The data.
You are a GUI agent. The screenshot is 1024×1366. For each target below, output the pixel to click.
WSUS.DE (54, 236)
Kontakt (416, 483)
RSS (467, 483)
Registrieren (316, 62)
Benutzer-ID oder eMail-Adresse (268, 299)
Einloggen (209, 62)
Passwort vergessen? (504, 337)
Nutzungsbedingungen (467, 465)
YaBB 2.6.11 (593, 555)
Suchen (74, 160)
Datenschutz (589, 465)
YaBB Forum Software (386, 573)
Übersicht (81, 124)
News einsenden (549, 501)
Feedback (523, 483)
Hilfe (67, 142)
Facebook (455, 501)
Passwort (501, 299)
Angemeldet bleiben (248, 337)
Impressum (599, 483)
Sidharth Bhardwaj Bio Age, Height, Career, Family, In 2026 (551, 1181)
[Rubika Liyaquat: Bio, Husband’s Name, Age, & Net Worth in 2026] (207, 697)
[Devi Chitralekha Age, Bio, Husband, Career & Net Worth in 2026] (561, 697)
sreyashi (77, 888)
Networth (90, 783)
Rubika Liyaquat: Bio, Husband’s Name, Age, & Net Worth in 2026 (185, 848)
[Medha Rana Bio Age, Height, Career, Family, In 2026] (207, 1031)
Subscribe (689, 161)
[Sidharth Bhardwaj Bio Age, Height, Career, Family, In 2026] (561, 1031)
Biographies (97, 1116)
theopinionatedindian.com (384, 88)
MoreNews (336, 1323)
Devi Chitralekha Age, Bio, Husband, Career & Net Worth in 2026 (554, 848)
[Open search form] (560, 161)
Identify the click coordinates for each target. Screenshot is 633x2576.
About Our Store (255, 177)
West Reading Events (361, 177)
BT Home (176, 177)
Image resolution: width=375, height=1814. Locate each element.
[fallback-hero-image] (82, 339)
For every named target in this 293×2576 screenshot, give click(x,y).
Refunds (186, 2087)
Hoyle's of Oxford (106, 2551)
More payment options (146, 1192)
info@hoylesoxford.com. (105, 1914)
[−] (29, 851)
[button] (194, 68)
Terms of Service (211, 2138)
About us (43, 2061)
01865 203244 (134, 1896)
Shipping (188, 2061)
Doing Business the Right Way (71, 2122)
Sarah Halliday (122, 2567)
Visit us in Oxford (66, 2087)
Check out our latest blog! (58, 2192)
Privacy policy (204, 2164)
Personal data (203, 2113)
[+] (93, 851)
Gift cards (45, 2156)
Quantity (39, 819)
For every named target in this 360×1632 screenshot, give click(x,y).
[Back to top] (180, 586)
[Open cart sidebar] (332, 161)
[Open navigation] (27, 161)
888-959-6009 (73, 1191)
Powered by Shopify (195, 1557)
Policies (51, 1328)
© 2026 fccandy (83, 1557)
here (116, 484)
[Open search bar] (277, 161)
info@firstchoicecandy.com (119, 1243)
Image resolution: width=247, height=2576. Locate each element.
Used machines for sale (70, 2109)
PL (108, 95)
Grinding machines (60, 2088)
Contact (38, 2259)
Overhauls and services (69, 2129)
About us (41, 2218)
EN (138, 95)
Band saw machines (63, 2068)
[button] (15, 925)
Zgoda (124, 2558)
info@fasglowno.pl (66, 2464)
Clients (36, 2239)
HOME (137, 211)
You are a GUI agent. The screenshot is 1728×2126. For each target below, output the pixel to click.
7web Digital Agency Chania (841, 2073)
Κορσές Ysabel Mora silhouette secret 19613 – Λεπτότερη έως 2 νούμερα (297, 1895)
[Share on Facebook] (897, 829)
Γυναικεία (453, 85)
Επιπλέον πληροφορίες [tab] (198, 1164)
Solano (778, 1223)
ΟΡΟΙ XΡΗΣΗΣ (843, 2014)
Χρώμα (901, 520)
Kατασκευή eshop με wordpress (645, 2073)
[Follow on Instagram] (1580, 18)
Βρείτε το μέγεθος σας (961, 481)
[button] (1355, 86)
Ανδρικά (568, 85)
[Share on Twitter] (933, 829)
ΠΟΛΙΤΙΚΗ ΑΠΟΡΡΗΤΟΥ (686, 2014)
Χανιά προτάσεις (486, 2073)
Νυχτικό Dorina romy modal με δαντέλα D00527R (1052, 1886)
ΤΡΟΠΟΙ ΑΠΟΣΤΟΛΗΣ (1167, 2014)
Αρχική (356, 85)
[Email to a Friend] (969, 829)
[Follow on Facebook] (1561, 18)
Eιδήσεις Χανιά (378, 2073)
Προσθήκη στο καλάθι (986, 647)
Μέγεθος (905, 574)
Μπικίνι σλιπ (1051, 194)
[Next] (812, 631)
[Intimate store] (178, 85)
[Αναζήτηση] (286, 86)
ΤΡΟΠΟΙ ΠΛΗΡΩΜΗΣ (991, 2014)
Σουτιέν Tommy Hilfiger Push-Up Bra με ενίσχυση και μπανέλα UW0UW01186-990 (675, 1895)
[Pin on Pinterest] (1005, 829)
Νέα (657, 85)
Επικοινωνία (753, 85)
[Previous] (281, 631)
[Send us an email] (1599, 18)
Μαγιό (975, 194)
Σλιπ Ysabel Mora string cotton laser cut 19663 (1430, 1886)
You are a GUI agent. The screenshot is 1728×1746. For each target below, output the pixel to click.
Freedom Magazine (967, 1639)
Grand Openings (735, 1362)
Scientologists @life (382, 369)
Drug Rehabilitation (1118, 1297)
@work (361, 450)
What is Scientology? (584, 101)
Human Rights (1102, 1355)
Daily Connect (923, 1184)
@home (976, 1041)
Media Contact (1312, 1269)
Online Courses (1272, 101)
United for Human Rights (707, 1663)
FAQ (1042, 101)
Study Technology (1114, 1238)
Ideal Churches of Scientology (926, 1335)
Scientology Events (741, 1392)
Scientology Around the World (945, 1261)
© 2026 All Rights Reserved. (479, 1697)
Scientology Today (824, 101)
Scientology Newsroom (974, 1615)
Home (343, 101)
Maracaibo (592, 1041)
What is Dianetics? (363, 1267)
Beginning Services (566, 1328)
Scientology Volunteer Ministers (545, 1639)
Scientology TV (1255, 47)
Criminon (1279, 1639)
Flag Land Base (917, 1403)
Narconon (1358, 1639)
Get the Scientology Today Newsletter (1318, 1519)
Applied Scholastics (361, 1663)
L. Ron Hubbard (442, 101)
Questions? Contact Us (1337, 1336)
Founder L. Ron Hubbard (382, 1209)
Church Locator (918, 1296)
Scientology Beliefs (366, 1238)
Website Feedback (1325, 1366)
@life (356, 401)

What you need to do. Write out exactly each line of the entries, starting at the one containing "FAQ (1042, 101)" and finishing with the last line.

Written answer.
FAQ (1042, 101)
Study Technology (1114, 1238)
Ideal Churches of Scientology (926, 1335)
Scientology Events (741, 1392)
Scientology Around the World (945, 1261)
© 2026 All Rights Reserved. (479, 1697)
Scientology Today (824, 101)
Scientology Newsroom (974, 1615)
Home (343, 101)
Maracaibo (592, 1041)
What is Dianetics? (363, 1267)
Beginning Services (566, 1328)
Scientology Volunteer Ministers (545, 1639)
Scientology TV (1255, 47)
Criminon (1279, 1639)
Flag Land Base (917, 1403)
Narconon (1358, 1639)
Get the Scientology Today Newsletter (1318, 1519)
Applied Scholastics (361, 1663)
L. Ron Hubbard (442, 101)
Questions? Contact Us (1337, 1336)
Founder L. Ron Hubbard (382, 1209)
Church Locator (918, 1296)
Scientology Beliefs (366, 1238)
Website Feedback (1325, 1366)
@life (356, 401)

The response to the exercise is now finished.